Bizimkilere baktığımda birbirimize 'artık zamanı geldi' bakışı attık. Ardından Pamir müdüre doğru dönüp;

"Ben çalıştırdım." diye sesini yükselterek konuştu. Ve anında bütün gözler Pamir'e döndü. Müdür de ona;

"Sen mi, ama neden?" diye şaşkınlıkla sordu. Bu sefer de ben müdüre doğru;

"Ben istedim çünkü." dedim. Bu sefer de herkesin gözü bana döndü. Müdür de hâlâ şaşkın bir ifadeyle, "siz-siz mi istediniz?" diye sordu kekeleyerek. Çünkü müdür benim kim olduğumu, yani Soydan soyadını biliyordu.

"Evet ben istedim." diye cevapladım müdürü.

"Peki neden istediniz öğrenebilir miyim?" diye sorunca hafif bir şekilde gülümseyip, "tabiki öğrenebilirsiniz." diyip hiç kimsenin şaşkın bakışlarını umursamadan müdürün yanına gittim. Ondan mikrofonu da alıp konuşmaya başladım.

"Evet, Pamir'den alarmı çalıştırmasını ben istedim. Çünkü İnci ve arkadaşı Selen ders saati esnasında öğretmenler odasının boşluğundan yararlanıp sınav sorularını çalmaya kalktılar."
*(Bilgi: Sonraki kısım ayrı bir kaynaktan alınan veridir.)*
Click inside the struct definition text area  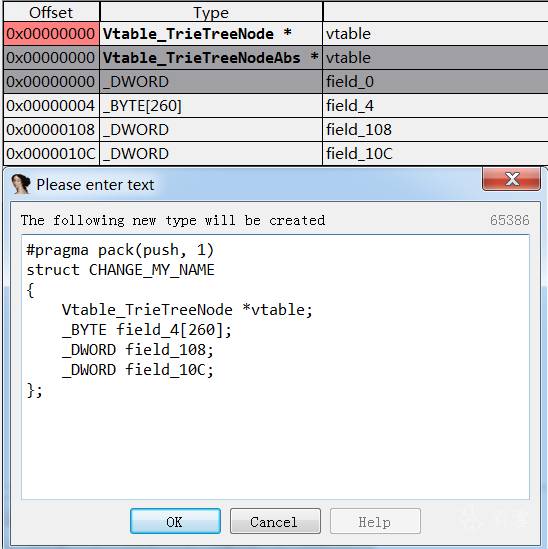click(x=275, y=367)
İnci ve Selen, Öykü'nün ayarladığı kızı kantinde eziklemeye kalkan sürtükler. Hatta ben sonradan kurtarmıştım da Alev ve Poyraz'da benim tarafımı tutmuşlardı enteresan bir şekilde.

İşte ben sabah tuvalette onların konuşmalarını duymuştum. O benim kurtardığım kıza zorla sınav sorularını çaldırtacaklardı. Ben de buna izin vermedim tabiki.
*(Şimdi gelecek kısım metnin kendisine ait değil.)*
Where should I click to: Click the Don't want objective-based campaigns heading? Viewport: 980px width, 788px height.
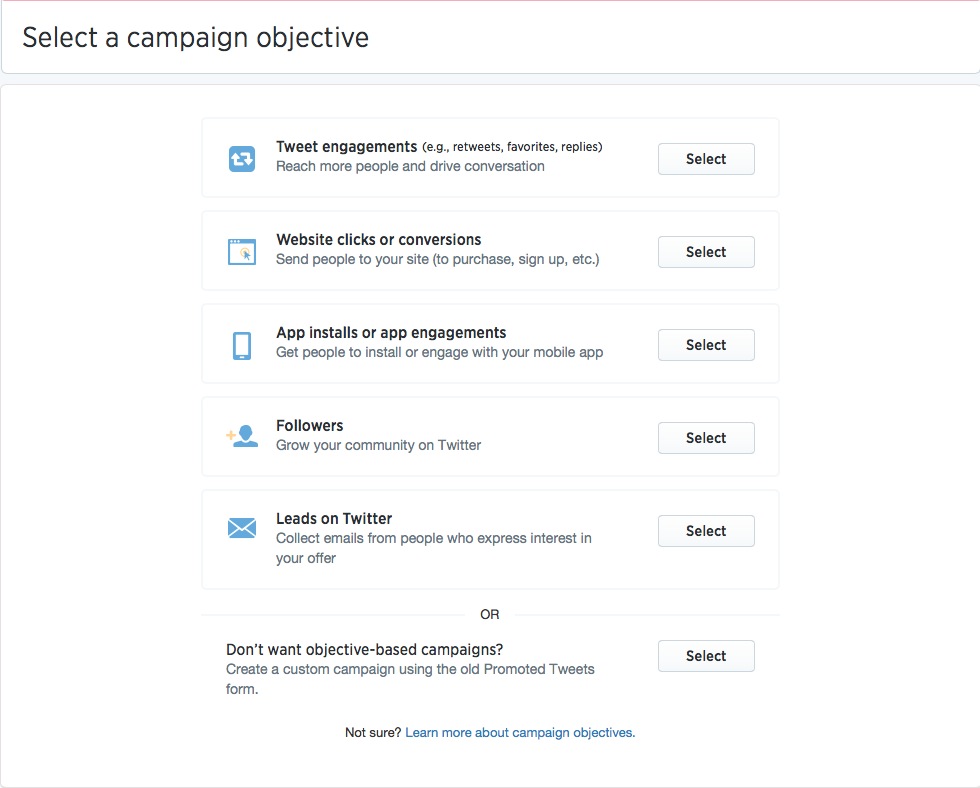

Ama ben öyle söyleyince İnci ve Selen'de olmak üzere bütün okul şaşkınca bana bakmaya başladılar. Müdür de önce diğerleri gibi şaşırdı ama sonra o kızlara dönüp;

"Neden yaptınız bunu kızlar!" dedi sert bir sesle.

"Hayır hocam yalan söylüyor. Yok öyle bir şey." dedi Selen. Alas'a işaret verdiğimde hemen anladı ve gizlice gidip aldığı kamera kayıtlarını projeksiyon ekranına yansıttı. Ve herkeste izledi. Poyraz ise bana hem hayran, hem de gülümseyerek bakıyordu. Bakalım birazdan olacaklardan sonra böyle gülümseyebilecek misin. Artık herkesin herşeyi öğrenme vakti geldi. Müdür;

"Siz bir gelin buraya." dedi. Ben hemen engel olup, "hayır gelmelerine gerek yok. Benim daha söyleyeceklerim bitmedi. Hatta başlamadı bile."

Sonra okuldakilere dönüp konuşmaya başladım artık.

"Hepiniz beni sadece Nehir Soydan olarak biliyorsunuz dimi? Ama öyle değil. Ben size tam olarak kendimi tanıtayım. Ben Irmak Nehir Soydan'ım." dedim ve herkeste tek tek gözlerimi gezdirdim. Herkes benim söyleyeceklerime dikkat kesilmişti. Ve sanırım Irmak ismi onlar için yeterli gelmedi. Beni tanıyamadılar yani. Tabi doğru yaa, benim geçen yıl lakabım ezikti.

"Aaa doğru, siz beni tanıyamadınız dimi. O zaman daha açık konuşayım. Ben geçen sene ki dışladığınız, kötü davrandığınız, eziklediğiniz, alay ettiğiniz, dalga geçtiğiniz, okulun son günü Poyraz ve Alev tarafından o iğrenç iftiraya maruz kalan ve aynı gün de kendini intihar edip öldü sandığınız, o ezik kızım işte. Şimdi hatırladınız mı beni?"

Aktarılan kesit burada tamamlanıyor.